4. Where are the penalties? Without meaningful penalties, these rules have no bite. The SEC needs to make sure that the rules are strictly and aggressively enforced -- both for failures to deliver that occur within the CNS system and outside the CNS system in ex-clearing trades, where, I suspect, there is naked shorting that makes the object of current SEC concerns look like small potatoes.
"Rule 10b-21, the short selling anti-fraud rule, is a carefully contrived joke. It moves from a low-penalty too-vague-to-enforce rule, to a high-penalty too-vague-to-enforce rule. Without strict and aggressive SEC enforcement (for which the SEC has zero demonstrated record) it will be just more lines of meaningless pabulum in the Federal Register.
"On the bright side, the SEC has eliminated a major loophole in Regulation SHO, the options market maker exception. There was never a good reason why options market makers should have been allowed to naked short and fail to deliver in perpetuity. For taking this long overdue action, I applaud the SEC.
"What is needed is a Congressional investigation into the abortion that is our nation's stock settlement system, focusing especially on the DTCC. A healthy next step would be to unplug the SEC and move its functions into the DOJ."
Apparently the Naked Short Sellers will be able to drive a truck through the holes in these rules. From another Bd, here's a letter to SEC Chairman with an explanation of how they'll do it. (Dave Patch has been a well known critic of NSS for years)
Dave Patch addresses the SEC on recent action against NSS ( in an email to the Chairman, Commissioners, and designated officials )
From: Patch, David
Subject: SEC Denies Public Protection - AGAIN
Mr. Chairman,
I must commend you on the steps taken today towards addressing naked short sale abuses. With Congress, public issuers, and investors alike seeking to have you and your staff tarred and feathered for the egregious negligence executed under the umbrella of federal protection you stepped out today and threw caution to the wind and told us all to pound sand.
I fully understand that the Commission staff and the Office of Economic Analysis is not convinced that this is a real issue that is destroying public confidence in our Capital markets. I understand that the OEA is not committed at looking at this issue seriously by dedicating the time and resource into analyzing actual trade data before opining on how this may or may not impact our markets. And I understand that private meetings with wealthy short sellers such as Jim Chanos provide opportunity for the Commission to gain support material into the positions taken despite the conflicts such meeting may create. But what I don't fully grasp is why the general public must carry the burdens for the SEC's negligence. Why should we be the people who must work longer to protect our retirements? Why should we be the people who must cut our expenses because we can't afford to pay our bills due to the destruction of our personal savings accounts? Why should we suffer the pains so that people like jim Chanos and his peers can be provided ample opportunity to destroy public companies, local communities, and the financial stability of families across this nation.

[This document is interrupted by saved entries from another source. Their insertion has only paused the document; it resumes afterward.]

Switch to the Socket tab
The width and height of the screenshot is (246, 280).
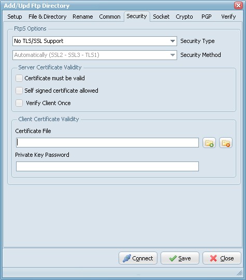click(161, 17)
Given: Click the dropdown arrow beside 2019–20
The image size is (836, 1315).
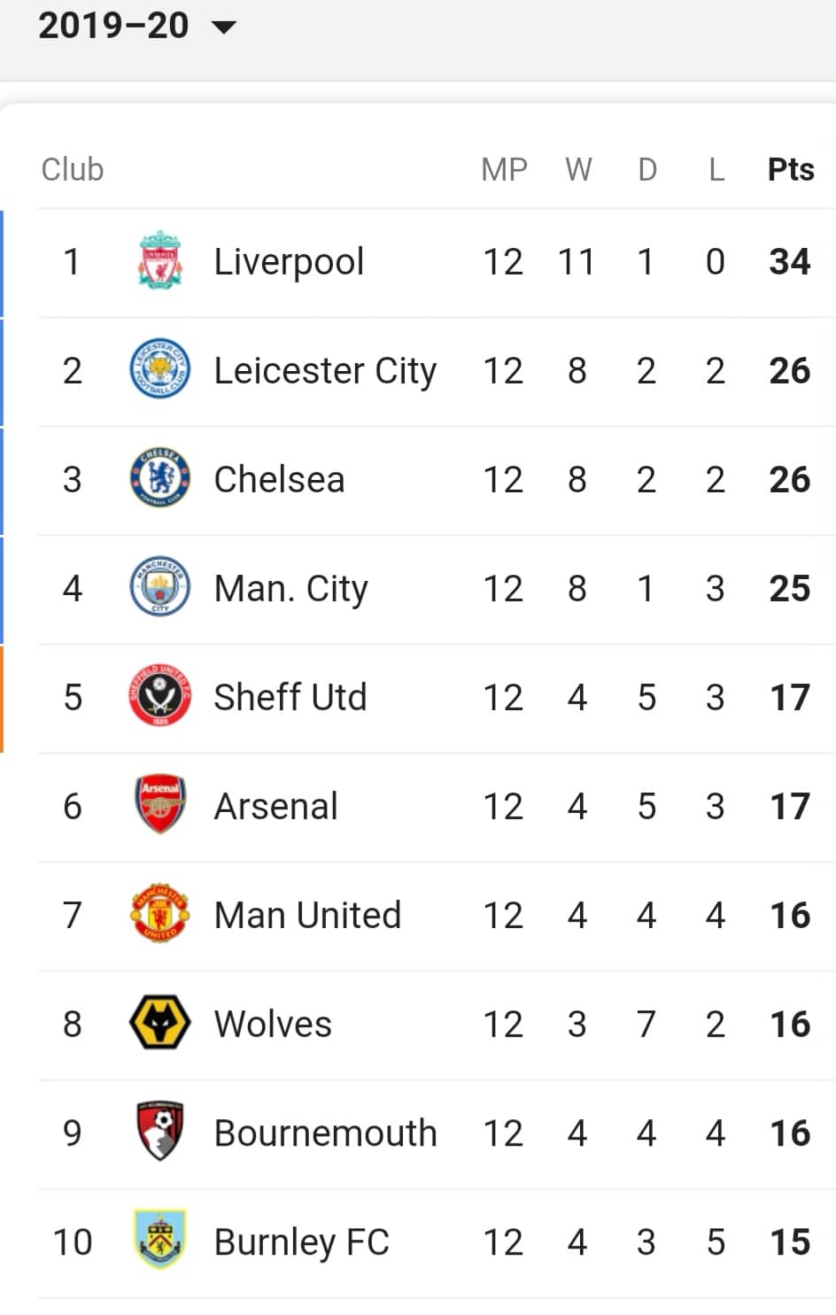Looking at the screenshot, I should coord(224,27).
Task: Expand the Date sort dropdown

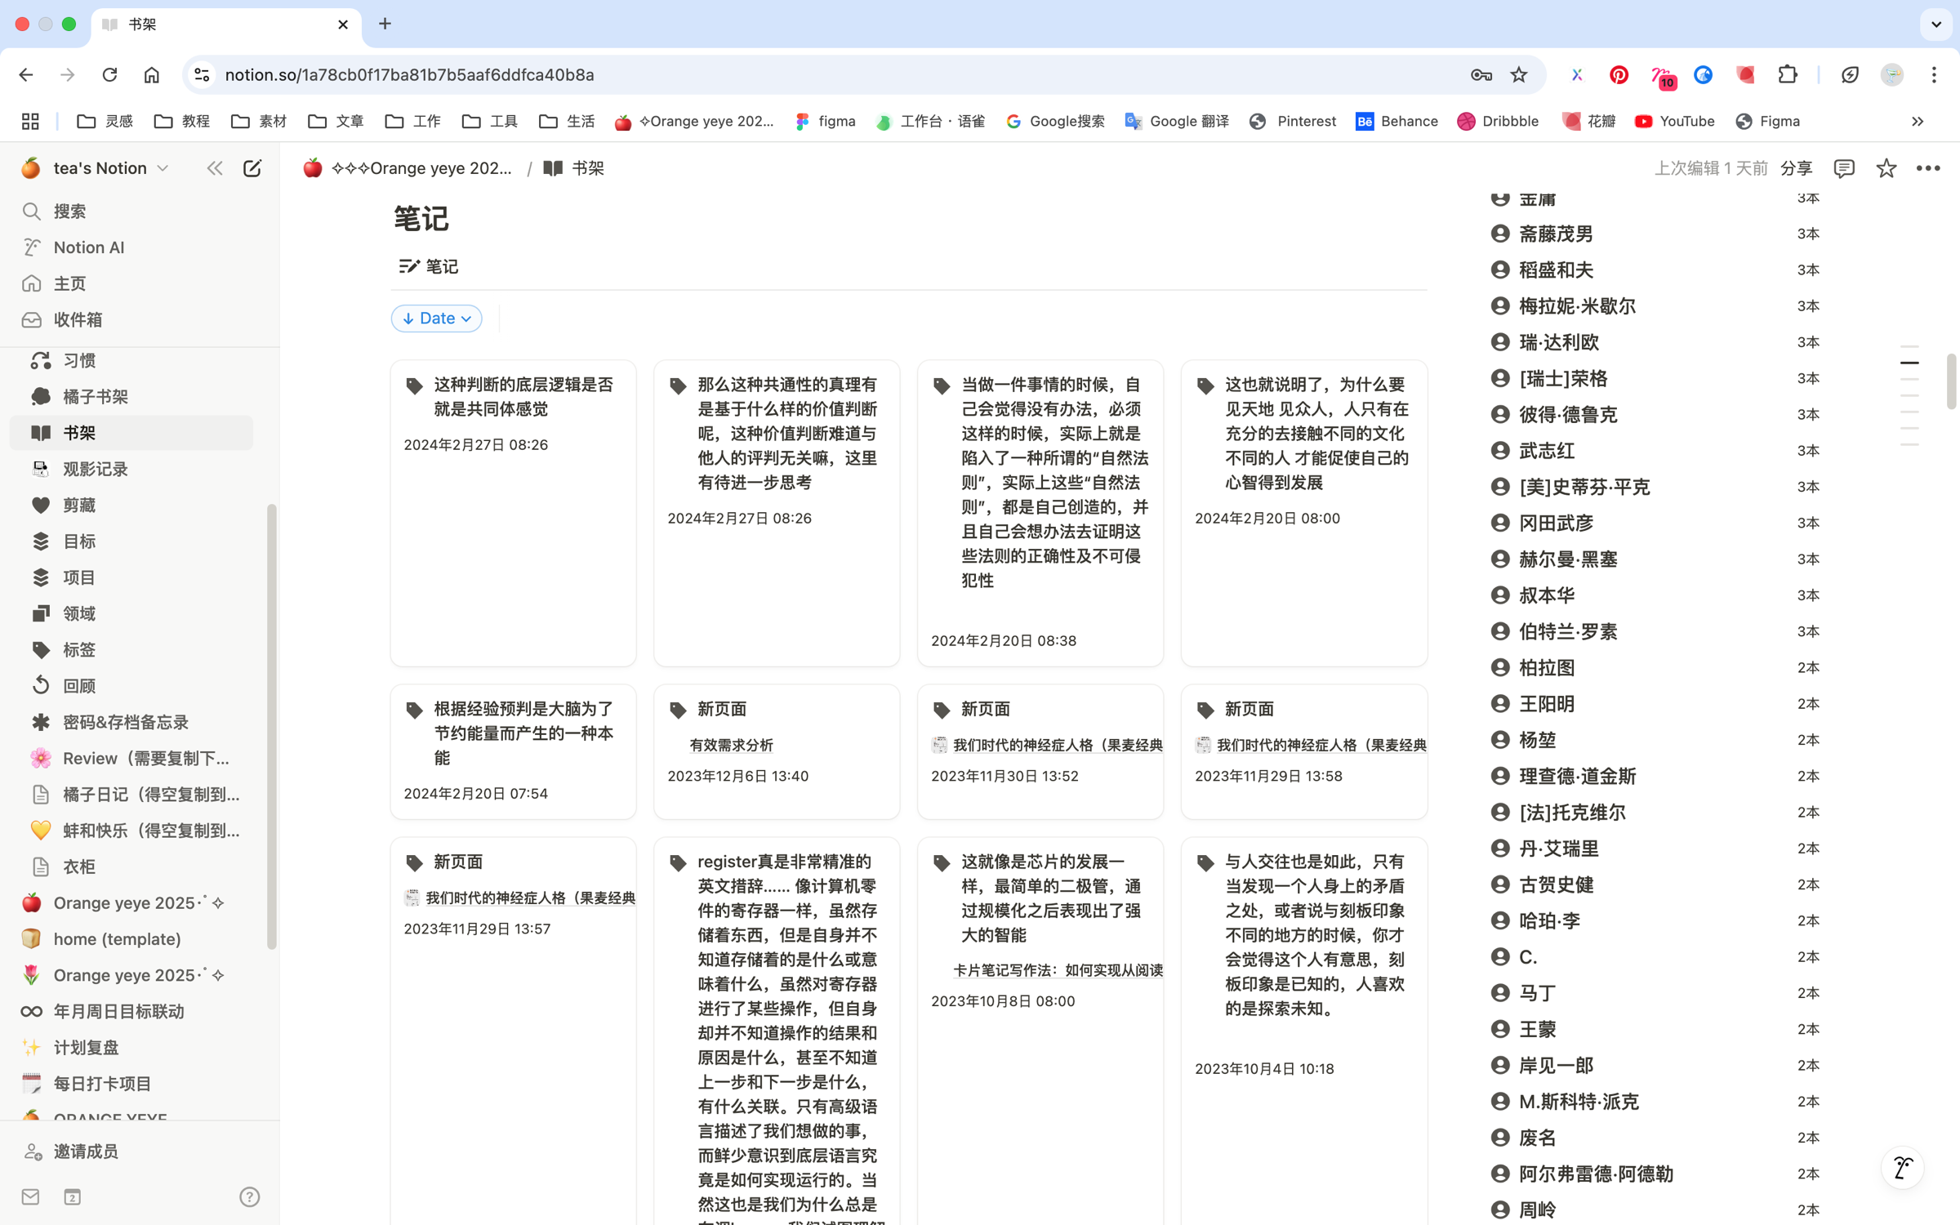Action: (437, 319)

Today the SEC took yet another half step to a whole problem. The SEC maintained loopholes in the short sale process so that certain short sellers would not have to carry the burden of expense in the execution of rapid short sales never intent on existing by settlement day. These are the very same short sellers who destroyed confidence in our financial markets and now the short sellers who will continue to destroy other markets and other public issuers.
Let me help you out here:
Hard T+3 Close-Out Requirement; Penalties for Violation Include Prohibition of Further Short Sales, Mandatory Pre-Borrow
The Commission adopted, on an interim final basis, a new rule requiring that short sellers and their broker-dealers deliver securities by the close of business on the settlement date (three days after the sale transaction date, or T+3) and imposing penalties for failure to do so.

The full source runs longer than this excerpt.